Spring-fed arid wetlands support high biological productivity and are hotspots for endemism and distribution of rare plants, making them areas of high conservation value. These systems are driven by complex interactions among groundwater discharge and the geomorphic and climatic features of the setting, which provide gradients of edaphic conditions, particularly soil moisture and salinity that influence the presence and abundance of rare plant communities. However, spring-fed arid wetlands are at particular risk of increases in salinity and drier hydrological regimes due to anthropogenic activities. Such alterations to abiotic conditions may jeopardize the distribution and abundance of rare plants by exceeding their tolerances during their life cycle.
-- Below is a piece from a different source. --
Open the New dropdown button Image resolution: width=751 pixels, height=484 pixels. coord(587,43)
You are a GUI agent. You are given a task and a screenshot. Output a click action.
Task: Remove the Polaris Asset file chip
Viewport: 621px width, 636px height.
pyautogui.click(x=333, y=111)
In this study, I evaluate how wetland management practices and associated abiotic factors affect three poorly known rare plants of spring-fed arid wetlands in Bitter Lake National Wildlife Refuge, New Mexico: the annual Pecos sunflower (Helianthus paradoxus, federally Threatened), the biennial Wright’s marsh thistle (Cirsium wrightii, proposed for listing as Threatened), and the annual Leoncita false-foxglove (Agalinis calycina, federal Species of Concern). In the lab, I used incubators to determine seed germination requirements and responses to field-derived salinities for the three species. Then, in the field, I established a series of monitoring plots equipped with groundwater wells to evaluate the hydrologic and soil factors influencing plant presence and abundance, with a particular focus on soil moisture and salinity. Pecos sunflower and Wright’s marsh thistle showed high seed germination percentages at all salinity treatments, while Leoncita false-foxglove exhibited negative responses to increasing salinities. In the field, Pecos sunflower was the most abundant and widespread of the three and was positively associated to moist-soil management. Wright’s marsh thistle and Leoncita false-foxglove occurred on permanently saturated soils associated to shallow groundwater. Reduced salinities during the spring were important for the three species. My results provide new plant life history information and insight on the abiotic processes needed to support their abundance. This information will guide management strategies to enhance their abundance and prevalence in the long term, as well as restoration efforts in areas where their populations are unstable or have been extirpated.

Committee Chair

King, Sammy L.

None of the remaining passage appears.